* **Ejercicio 1**:
Responde, según el texto sobre el Má vlast de Smetana:
(a) ¿Con qué festival de música se abre el ciclo entero?
(b) ¿En qué instrumento vibró el tema principal de Vyšehrad en los compases iniciales?
(c) ¿Cuántos conciertos había con este programa?

* **Texto de la página**:
========

Chequia
El Moldava para una isla desierta
Vicente Carreres
Programa checo por antonomasia en el Rudolfinum de Praga: el ciclo de poemas sinfónicos Má vlast (Mi patria), de Bedřich Smetana. Internacionalmente no es una obra que se programe con frecuencia en su integridad. Para la mayoría de aficionados a la música solo es realmente famoso el segundo de los poemas, el extraordinario Moldava. Pero en la República Checa el ciclo entero es algo así como la banda sonora de la nación. Con él se abre el importante festival de música Primavera de Praga. Y es centenaria su asociación con la Filarmónica Checa: a través de sus interpretaciones puede reconstruirse la historia reciente de este país, pasando por el nazismo, la posguerra o el fin del comunismo. Por eso el público lo espera y lo vive como un rito colectivo. En esta ocasión, además, Má vlast era otra oportunidad para seguir estrechando los ya estrechos lazos entre los músicos, la audiencia y el prestigioso director titular, el ruso Semyon Bychkov. El interés suscitado fue enorme: tres conciertos había con este programa y casi no cabía un alfiler.
Pero a Bychkov no le tembló el pulso. No buscó el efectismo. Sorteó con determinación el riesgo que tienen las obras icónicas: la necesidad de ser original. Sabía que el secreto estaba en no buscar secretos. A pesar de los ecos wagnerianos en la escritura orquestal o la premonición de las atmósferas impresionistas en el nocturno de El Moldava, el mundo de Smetana no son las nieblas germánicas. Su belleza está en la transparencia de su música. Y en su sincera emoción. Una emoción que Bychkov no busca, no finge, sencillamente la siente y la transmite.
Y esa emoción surgió ya en los compases iniciales, cuando el evocador tema principal del primer poema, Vyšehrad, vibró en las arpas con potencia y diáfana articulación. Se obró entonces la magia concebida por Smetana con su escritura idiomática para el arpa: negar el aquí y el ahora, transportar al oyente al mundo legendario de los mitos y los primeros reyes de Bohemia. Luego, al irse incorporando los otros instrumentos, el ruso tuvo que frenar el ímpetu de los metales, que en algún momento amenazó con adueñarse de la música. Pero no tardó en alcanzarse el equilibrio.
Para El Moldava, la orquesta estaba en plenitud. Y así debía ser, porque ese era el centro gravitatorio del Má vlast de Bychkov. A pesar de la importancia temática de Vyšehrad, este poema sirvió de pórtico a El Moldava. Los restantes serían el epílogo. En El Moldava estaba esa noche la prueba de fuego del director. La obra es uno de los hits indiscutibles de la literatura orquestal y uno de los mejores poemas sinfónicos jamás escritos. Lo han interpretado y grabado prácticamente todos los grandes, checos y extranjeros, como Kubelik, Talich, Szell, Karajan o el propio Furtwängler. Pero el director ruso no intentó competir con ellos. De algún modo, su acierto consistió en olvidarlos, abordando la música con la misma pasión, con la misma espontaneidad que si acabara de componerse. Lo ayudaba su propia idiosincrasia: como Smetana, Bychkov es un romántico.

========

* **Ejercicio 2**:
Devuelve, sin cambio alguno, las líneas de los registros que van desde la que contiene "Screen dimensions: 768x504" hasta la que contiene "(x=1294, y=618)", ambas incluidas.

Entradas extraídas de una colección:
========

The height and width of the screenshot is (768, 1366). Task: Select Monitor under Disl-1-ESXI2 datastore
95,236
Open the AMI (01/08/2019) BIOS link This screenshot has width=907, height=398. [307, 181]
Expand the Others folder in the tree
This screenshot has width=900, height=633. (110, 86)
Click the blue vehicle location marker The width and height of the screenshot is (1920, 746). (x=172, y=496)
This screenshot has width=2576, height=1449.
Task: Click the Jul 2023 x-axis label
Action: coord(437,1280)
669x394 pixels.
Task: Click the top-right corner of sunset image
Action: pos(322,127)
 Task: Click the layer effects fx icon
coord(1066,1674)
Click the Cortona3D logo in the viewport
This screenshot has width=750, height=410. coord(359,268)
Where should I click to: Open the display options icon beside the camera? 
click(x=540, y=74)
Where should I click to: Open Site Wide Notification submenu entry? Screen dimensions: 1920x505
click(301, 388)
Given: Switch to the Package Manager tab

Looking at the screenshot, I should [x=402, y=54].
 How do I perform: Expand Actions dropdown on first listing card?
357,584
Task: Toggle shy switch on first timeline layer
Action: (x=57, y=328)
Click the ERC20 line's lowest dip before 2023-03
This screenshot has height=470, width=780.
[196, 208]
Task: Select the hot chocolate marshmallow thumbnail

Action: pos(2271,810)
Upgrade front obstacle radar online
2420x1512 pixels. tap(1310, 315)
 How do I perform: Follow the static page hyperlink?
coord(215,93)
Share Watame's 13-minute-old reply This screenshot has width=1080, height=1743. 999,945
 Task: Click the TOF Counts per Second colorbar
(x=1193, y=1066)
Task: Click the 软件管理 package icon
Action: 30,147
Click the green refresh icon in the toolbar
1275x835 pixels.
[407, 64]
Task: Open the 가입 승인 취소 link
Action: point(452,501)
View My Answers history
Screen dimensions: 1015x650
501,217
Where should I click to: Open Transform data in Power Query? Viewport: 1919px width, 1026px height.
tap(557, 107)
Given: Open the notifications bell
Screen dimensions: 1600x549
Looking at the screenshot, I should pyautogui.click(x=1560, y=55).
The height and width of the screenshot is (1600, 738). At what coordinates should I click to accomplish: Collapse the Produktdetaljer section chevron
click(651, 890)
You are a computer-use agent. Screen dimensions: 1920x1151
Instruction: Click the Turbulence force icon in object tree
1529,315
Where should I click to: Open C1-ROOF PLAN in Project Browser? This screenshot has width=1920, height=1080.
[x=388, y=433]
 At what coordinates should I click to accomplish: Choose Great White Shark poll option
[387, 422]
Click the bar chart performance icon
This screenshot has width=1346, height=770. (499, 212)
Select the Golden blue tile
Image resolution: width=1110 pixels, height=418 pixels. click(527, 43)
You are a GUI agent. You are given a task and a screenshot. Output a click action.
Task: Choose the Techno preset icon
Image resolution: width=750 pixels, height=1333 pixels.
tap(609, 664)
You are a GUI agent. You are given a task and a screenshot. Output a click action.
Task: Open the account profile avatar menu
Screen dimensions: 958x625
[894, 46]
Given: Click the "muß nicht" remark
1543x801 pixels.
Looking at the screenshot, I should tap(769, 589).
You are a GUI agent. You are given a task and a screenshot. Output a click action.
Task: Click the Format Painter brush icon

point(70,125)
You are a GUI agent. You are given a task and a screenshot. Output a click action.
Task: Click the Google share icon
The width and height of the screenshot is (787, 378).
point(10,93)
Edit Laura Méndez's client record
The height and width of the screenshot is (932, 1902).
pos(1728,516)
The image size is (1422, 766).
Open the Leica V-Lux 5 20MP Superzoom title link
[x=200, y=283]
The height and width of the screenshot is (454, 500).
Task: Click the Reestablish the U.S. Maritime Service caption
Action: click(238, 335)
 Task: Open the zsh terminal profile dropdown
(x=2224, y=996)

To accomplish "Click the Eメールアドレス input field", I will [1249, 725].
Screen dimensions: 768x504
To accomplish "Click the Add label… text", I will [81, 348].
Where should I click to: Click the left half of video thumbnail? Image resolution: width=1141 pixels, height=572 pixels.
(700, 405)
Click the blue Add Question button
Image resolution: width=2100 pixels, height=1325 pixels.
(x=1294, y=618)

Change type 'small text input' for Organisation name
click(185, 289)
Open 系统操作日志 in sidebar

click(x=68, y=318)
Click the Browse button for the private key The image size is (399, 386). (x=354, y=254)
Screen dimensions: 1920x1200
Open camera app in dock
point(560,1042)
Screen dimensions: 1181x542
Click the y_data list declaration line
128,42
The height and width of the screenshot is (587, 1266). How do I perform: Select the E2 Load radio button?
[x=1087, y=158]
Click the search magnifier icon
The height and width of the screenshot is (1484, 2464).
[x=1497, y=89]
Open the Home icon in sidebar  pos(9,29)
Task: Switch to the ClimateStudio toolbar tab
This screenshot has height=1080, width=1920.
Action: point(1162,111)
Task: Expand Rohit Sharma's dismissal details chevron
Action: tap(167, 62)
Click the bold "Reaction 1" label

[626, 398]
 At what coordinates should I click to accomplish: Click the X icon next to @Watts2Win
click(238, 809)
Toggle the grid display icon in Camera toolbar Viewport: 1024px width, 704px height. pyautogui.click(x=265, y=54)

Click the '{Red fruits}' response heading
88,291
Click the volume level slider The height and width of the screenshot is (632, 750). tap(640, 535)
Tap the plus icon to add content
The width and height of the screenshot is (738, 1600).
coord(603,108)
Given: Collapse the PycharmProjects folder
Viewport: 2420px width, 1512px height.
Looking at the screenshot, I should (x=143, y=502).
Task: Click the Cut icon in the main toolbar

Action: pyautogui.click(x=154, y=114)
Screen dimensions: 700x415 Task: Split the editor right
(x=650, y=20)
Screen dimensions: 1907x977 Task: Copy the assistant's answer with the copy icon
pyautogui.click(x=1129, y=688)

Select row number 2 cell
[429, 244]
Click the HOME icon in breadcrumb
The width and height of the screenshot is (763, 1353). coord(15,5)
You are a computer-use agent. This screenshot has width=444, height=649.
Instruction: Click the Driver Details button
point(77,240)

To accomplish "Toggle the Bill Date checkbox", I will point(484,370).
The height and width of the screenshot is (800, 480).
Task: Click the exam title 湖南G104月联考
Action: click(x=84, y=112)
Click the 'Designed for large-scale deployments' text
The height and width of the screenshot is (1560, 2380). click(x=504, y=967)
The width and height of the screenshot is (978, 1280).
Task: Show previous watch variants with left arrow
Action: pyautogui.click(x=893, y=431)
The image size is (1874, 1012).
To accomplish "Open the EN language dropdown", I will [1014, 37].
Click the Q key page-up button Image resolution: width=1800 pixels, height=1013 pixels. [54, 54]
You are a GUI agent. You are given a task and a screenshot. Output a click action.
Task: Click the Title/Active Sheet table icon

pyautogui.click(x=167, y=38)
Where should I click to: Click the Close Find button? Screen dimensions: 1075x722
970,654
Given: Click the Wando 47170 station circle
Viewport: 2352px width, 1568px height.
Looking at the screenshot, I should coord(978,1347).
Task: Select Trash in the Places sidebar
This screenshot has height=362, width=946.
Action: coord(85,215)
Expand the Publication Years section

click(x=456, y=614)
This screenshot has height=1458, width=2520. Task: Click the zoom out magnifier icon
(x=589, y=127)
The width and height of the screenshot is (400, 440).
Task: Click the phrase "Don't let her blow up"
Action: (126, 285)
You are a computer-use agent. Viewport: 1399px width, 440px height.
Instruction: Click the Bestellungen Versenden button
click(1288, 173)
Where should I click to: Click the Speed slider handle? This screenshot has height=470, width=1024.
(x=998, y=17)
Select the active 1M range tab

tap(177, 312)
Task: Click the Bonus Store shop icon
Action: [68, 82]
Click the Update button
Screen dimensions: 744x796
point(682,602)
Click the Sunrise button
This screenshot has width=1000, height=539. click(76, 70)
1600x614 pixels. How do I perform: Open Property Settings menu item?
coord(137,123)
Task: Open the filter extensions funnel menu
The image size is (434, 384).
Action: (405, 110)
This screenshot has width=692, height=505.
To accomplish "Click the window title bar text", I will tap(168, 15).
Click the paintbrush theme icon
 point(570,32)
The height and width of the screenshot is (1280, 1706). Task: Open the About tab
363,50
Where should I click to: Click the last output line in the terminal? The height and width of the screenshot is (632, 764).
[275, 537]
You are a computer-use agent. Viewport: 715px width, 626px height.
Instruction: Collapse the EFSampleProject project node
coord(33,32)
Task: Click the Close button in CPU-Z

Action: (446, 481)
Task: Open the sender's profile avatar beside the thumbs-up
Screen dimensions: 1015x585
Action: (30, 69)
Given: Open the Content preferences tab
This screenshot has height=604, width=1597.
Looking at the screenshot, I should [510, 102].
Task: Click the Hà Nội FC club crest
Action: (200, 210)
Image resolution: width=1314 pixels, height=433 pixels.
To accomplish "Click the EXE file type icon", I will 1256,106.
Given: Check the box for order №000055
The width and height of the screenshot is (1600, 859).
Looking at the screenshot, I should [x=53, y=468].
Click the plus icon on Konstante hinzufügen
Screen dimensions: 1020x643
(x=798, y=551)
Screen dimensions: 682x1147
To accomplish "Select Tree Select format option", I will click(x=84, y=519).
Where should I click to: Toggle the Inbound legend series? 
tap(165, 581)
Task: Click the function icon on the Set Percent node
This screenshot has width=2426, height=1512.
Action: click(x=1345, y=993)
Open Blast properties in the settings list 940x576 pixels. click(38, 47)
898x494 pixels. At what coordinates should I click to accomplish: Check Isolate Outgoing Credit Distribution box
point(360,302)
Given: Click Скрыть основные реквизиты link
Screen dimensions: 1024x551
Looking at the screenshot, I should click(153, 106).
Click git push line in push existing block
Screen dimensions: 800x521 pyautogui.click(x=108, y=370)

========

* **Respuesta completa 1**:
(a) Con el festival Primavera de Praga.
(b) En las arpas.
(c) Tres.

* **Respuesta completa 2**:
Screen dimensions: 768x504
To accomplish "Click the Add label… text", I will [81, 348].
Where should I click to: Click the left half of video thumbnail? Image resolution: width=1141 pixels, height=572 pixels.
(700, 405)
Click the blue Add Question button
Image resolution: width=2100 pixels, height=1325 pixels.
(x=1294, y=618)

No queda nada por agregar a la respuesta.